Screenshot grounding data:
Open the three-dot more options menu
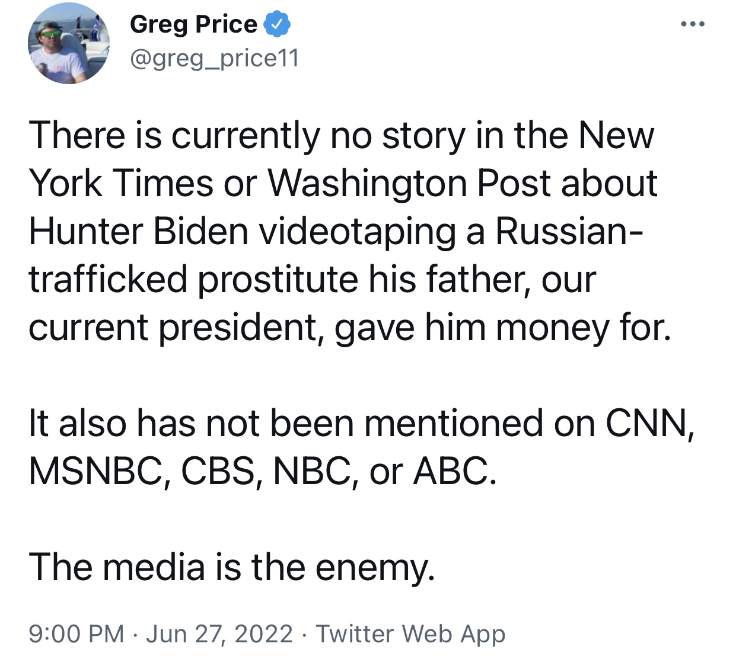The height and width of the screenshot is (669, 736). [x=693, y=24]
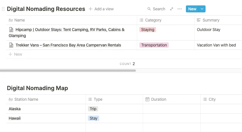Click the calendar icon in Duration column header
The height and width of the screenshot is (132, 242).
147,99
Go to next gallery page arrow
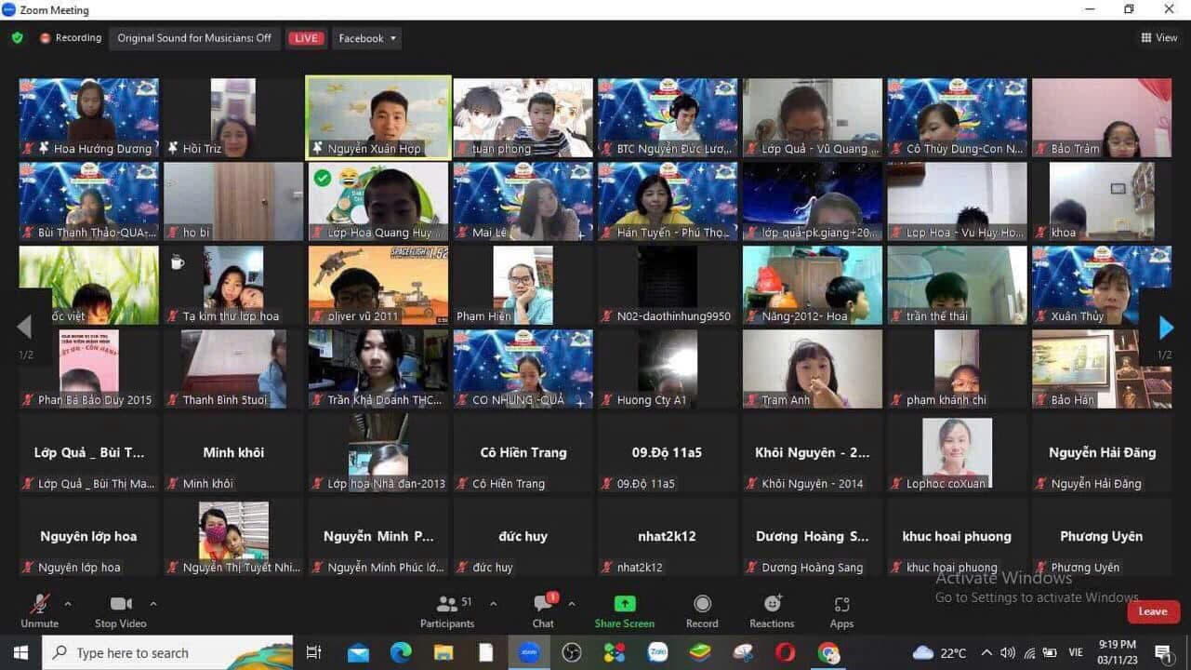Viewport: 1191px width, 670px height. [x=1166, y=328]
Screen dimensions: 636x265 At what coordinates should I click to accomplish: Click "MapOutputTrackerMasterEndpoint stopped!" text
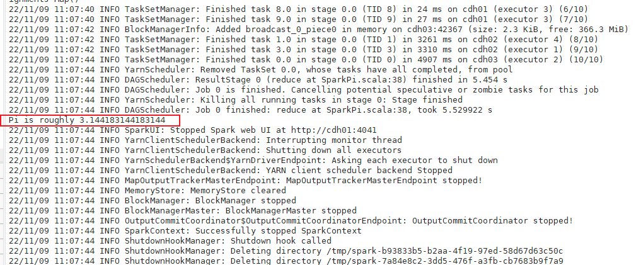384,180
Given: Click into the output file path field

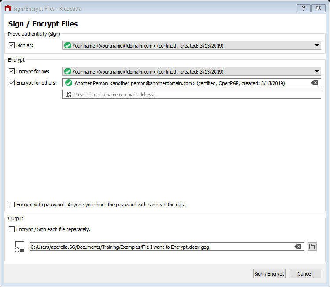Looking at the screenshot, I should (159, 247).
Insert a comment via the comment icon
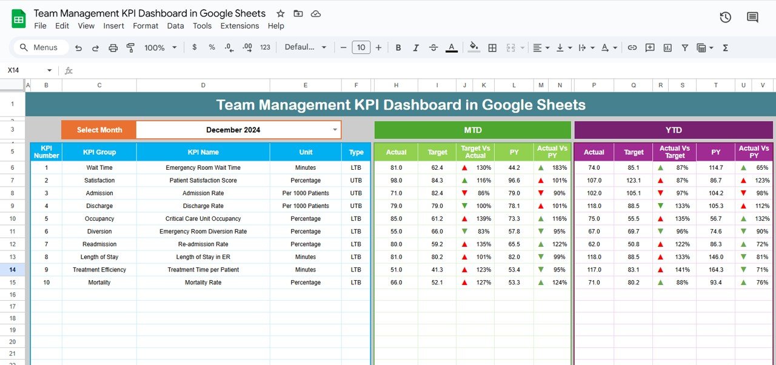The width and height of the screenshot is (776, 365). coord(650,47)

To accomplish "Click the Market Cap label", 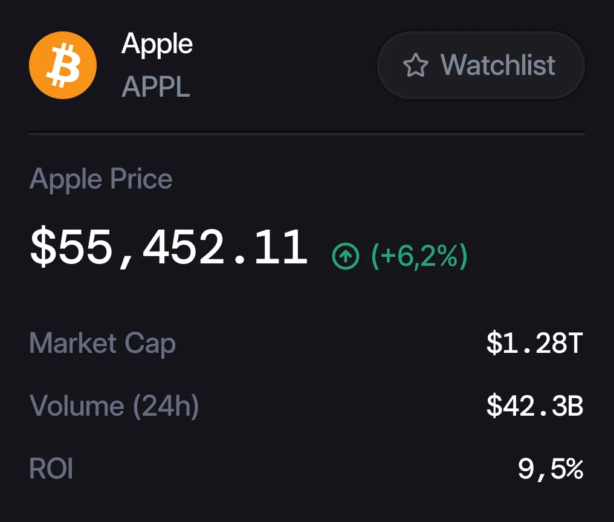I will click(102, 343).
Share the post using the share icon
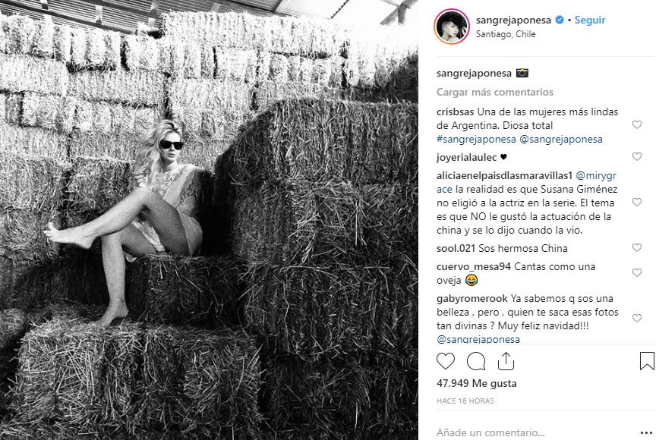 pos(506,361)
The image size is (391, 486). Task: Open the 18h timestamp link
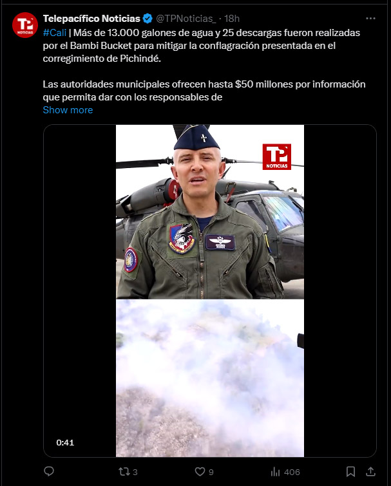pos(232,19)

Work request: Omit all pictures, and repeat exactly the lines from the line containing "The image size" through the end of the data.

Written solution:
The image size is (391, 486). Task: Open the 18h timestamp link
pos(232,19)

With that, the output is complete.